Are the Green Bay Packers Flirting with the Bootleg Too Much?

By Ryan Cook

There’s been plenty made of Aaron Rodgers’ brilliant plays during the Green Bay Packers first half of the season, some of which have earned him early MVP nominations from fans. In the past seven weeks, the list compiles of a 93-yard bomb to Jordy Nelson, along with a relentless 49-23 stomping of the desperate Denver Broncos – among many other notable highpoints.

But what Rodgers continues to do this season, is improve. Although Mike McCarthy’s latest surprise call could be placing him in a little danger.

After breaking his own personal record last weekend throwing 13 consecutive passes as a starter, Rodgers has recognized his minor flaws so far this year, and has continued to correct them while maintaining the Packers undefeated streak.

Last season, interceptions and sacks weren’t the worry, but concussions certainly were. Looking back, a Week 5 head knock in overtime against the Washington Redskins has been at the back of Packer Backer’s minds, not to mention a Week 14 concussion at the hands of the Detroit Lions in December.

Earlier this season though, McCarthy decided to throw caution to the wind and punish any team who was willing to focus on James Starks and Ryan Grant too much. A surprise bootleg left call did the trick, a risky play throwing your franchise quarterback into the open field for lineman to have a chip shot.

The play has been in the Packers book for a while however, it’s just been hiding between play action and back shoulder passes. Before the season began, the Chicago Bears defense was the last team to see the bootleg in the NFC Championship Game, and yet again, it resulted in a touchdown.

But already this year, several teams have been stung hard. The St. Louis Rams felt it on a 35-yard touchdown to James Jones in the second quarter, while the Minnesota Vikings most recently fell behind when Rodgers scrambled left to the line of scrimmage to deliver a drop pass to John Kuhn.

It’s almost become a thing of beauty really, especially with the amount of receivers Rodgers has to sift through when rolling left or right.

Maybe it won’t be so special though if Rodgers is hit full force in the coming weeks against the Detroit Lions again.

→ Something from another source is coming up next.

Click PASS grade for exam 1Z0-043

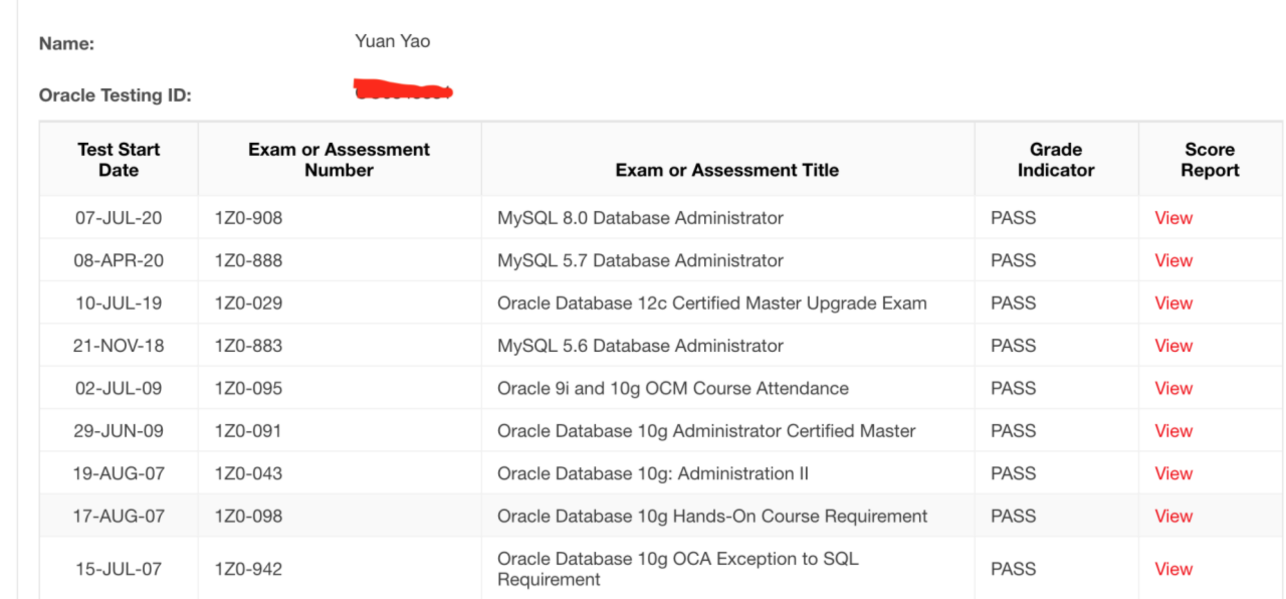tap(1013, 473)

As it stands, the problem the Packers may face with the bootleg play is running it too often. It’s not like McCarthy’s play calling to become stale and predictable, but prior to this season, the bootleg was a call Rodgers had only thrown in practice.

There have been plenty of issues on the Packers offensive line as well. On the blindside, second year player Marshall Newhouse has begun to struggle with the workload of top class lineman, and injuries to Chad Clifton and Bryan Bulaga recently haven’t helped. Communication has also been poor between offensive lineman, leaving Rodgers with 16 sacks to his name already this year.

While some Packer fans hold their breath when Rodgers breaks free of the pocket, the coverage down field always seems to come apart thanks to the Packers thick wide receiver unit. The core part of the bootleg is also the fake run, something Starks and Ryan Grant seem to have mastered.

The other thing Rodgers does well is picking his moments. That’s normally a Peyton Manning quality, but Rodgers possesses it too.

By far there is plenty of positive and negative in the bootleg debate. The Packers offensive line has been notoriously hot and cold in recent years, but Rodgers has made it work. If the bootleg is to be used more often by the Packers though, the redzone seems to be the hot spot.